Stored records:

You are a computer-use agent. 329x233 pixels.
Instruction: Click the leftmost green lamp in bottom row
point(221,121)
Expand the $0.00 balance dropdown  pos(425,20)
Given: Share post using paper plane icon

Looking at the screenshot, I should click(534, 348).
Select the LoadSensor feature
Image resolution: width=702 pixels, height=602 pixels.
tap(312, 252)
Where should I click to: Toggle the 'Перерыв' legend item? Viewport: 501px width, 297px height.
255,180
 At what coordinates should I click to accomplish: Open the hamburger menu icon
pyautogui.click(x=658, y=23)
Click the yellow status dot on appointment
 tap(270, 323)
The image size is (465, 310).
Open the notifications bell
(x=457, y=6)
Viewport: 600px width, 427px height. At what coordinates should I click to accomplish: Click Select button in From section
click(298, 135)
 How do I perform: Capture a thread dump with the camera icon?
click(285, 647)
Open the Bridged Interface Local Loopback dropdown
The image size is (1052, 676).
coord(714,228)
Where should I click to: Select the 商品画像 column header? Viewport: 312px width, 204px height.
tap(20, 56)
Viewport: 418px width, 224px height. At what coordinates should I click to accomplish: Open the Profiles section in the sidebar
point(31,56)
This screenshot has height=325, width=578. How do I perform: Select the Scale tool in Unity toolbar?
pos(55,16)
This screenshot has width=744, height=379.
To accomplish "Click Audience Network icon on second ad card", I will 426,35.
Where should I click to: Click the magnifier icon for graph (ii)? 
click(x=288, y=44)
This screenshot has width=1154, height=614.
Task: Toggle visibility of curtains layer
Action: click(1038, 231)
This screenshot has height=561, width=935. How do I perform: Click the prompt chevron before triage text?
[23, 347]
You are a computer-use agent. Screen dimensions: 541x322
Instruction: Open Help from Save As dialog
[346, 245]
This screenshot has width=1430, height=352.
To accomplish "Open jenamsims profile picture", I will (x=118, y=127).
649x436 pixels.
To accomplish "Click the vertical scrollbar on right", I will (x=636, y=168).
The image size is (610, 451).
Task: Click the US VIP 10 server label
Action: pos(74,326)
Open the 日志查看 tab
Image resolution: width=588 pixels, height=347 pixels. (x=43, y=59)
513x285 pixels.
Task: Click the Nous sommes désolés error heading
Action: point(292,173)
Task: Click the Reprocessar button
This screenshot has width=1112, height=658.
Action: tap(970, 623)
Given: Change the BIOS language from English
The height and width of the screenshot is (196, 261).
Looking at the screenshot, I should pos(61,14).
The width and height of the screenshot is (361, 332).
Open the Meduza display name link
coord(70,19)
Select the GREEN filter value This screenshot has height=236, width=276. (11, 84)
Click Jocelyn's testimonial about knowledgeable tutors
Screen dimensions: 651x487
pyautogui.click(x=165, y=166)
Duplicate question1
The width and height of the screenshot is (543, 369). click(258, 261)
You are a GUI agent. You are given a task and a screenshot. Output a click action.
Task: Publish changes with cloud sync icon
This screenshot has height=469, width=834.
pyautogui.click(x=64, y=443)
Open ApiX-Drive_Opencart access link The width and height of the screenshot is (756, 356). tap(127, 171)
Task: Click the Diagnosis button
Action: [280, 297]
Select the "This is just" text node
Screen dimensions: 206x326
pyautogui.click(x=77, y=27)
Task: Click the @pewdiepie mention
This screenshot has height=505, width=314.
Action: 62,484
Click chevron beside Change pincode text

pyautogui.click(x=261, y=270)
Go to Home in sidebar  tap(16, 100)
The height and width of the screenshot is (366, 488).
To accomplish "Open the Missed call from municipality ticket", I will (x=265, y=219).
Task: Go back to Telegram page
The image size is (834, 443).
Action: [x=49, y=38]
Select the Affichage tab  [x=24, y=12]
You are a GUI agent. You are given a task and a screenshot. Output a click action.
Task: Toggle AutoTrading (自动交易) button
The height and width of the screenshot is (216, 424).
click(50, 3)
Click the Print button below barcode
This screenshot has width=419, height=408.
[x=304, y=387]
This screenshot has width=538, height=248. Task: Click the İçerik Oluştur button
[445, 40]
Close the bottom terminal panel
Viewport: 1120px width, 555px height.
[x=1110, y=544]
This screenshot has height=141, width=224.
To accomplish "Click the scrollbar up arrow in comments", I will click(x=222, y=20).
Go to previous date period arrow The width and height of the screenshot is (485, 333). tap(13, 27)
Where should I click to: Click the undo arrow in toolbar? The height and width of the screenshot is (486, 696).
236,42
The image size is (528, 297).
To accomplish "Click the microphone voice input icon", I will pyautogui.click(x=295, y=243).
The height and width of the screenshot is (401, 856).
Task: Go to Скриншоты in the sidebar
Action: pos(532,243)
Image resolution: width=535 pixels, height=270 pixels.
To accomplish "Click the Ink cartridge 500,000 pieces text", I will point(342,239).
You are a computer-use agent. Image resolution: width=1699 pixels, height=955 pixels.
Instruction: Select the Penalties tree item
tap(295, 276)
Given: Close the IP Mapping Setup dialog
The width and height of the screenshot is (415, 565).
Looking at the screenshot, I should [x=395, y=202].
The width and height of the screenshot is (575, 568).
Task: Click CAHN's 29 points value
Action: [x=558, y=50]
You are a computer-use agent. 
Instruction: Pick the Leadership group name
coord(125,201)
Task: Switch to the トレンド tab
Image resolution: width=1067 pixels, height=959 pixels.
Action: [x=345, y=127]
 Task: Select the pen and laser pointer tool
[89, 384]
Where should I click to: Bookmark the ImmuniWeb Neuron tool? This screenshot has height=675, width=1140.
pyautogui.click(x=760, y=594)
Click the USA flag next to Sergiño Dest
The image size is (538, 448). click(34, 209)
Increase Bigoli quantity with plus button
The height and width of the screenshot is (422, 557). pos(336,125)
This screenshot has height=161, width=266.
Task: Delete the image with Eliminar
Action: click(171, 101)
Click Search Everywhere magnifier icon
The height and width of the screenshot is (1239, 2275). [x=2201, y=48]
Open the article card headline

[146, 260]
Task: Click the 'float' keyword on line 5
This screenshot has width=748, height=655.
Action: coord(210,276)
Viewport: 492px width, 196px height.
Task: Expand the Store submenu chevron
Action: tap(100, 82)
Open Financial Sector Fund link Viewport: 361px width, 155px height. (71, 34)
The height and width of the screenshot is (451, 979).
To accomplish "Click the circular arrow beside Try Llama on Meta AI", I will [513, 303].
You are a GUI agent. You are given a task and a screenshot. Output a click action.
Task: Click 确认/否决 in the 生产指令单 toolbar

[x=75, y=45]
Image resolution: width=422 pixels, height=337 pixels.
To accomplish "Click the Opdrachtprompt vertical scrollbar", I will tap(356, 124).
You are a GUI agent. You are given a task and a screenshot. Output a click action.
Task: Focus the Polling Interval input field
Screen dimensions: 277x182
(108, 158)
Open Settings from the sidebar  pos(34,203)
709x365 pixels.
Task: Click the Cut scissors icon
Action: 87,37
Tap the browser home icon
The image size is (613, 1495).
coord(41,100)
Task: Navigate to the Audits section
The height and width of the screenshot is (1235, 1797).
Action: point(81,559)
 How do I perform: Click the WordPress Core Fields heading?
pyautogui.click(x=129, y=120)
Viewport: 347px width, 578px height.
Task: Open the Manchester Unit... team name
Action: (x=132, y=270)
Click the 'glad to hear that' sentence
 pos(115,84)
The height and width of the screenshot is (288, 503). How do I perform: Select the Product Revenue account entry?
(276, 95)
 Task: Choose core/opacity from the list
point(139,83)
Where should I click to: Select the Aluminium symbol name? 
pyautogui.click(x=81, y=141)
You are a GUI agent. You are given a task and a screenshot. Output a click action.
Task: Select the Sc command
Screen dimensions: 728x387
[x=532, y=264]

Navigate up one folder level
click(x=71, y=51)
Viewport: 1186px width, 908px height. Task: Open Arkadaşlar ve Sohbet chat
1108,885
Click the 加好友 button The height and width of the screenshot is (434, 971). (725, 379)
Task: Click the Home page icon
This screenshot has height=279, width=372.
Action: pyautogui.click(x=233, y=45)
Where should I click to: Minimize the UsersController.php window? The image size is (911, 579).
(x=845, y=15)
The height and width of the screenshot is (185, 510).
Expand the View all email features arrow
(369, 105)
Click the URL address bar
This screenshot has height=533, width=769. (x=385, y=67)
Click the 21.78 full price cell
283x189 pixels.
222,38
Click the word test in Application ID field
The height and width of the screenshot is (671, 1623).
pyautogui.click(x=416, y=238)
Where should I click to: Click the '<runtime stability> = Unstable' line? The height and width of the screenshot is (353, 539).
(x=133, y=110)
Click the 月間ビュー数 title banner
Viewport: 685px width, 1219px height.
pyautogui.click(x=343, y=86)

* Task instructions *
Could you list the records from the line containing "Click the 'glad to hear that' sentence" through the end of the records, both included, as a numbered list with blank lines omitted?

* Task answer *
1. Click the 'glad to hear that' sentence
2.  pos(115,84)
3. The height and width of the screenshot is (288, 503). How do I perform: Select the Product Revenue account entry?
4. (276, 95)
5.  Task: Choose core/opacity from the list
6. point(139,83)
7. Where should I click to: Select the Aluminium symbol name? 
8. pyautogui.click(x=81, y=141)
9. You are a GUI agent. You are given a task and a screenshot. Output a click action.
10. Task: Select the Sc command
11. Screen dimensions: 728x387
12. [x=532, y=264]
13. Navigate up one folder level
14. click(x=71, y=51)
15. Viewport: 1186px width, 908px height. Task: Open Arkadaşlar ve Sohbet chat
16. 1108,885
17. Click the 加好友 button The height and width of the screenshot is (434, 971). (725, 379)
18. Task: Click the Home page icon
19. This screenshot has height=279, width=372.
20. Action: pyautogui.click(x=233, y=45)
21. Where should I click to: Minimize the UsersController.php window? The image size is (911, 579).
22. (x=845, y=15)
23. The height and width of the screenshot is (185, 510).
24. Expand the View all email features arrow
25. (369, 105)
26. Click the URL address bar
27. This screenshot has height=533, width=769. (x=385, y=67)
28. Click the 21.78 full price cell
29. 283x189 pixels.
30. 222,38
31. Click the word test in Application ID field
32. The height and width of the screenshot is (671, 1623).
33. pyautogui.click(x=416, y=238)
34. Where should I click to: Click the '<runtime stability> = Unstable' line? The height and width of the screenshot is (353, 539).
35. (x=133, y=110)
36. Click the 月間ビュー数 title banner
37. Viewport: 685px width, 1219px height.
38. pyautogui.click(x=343, y=86)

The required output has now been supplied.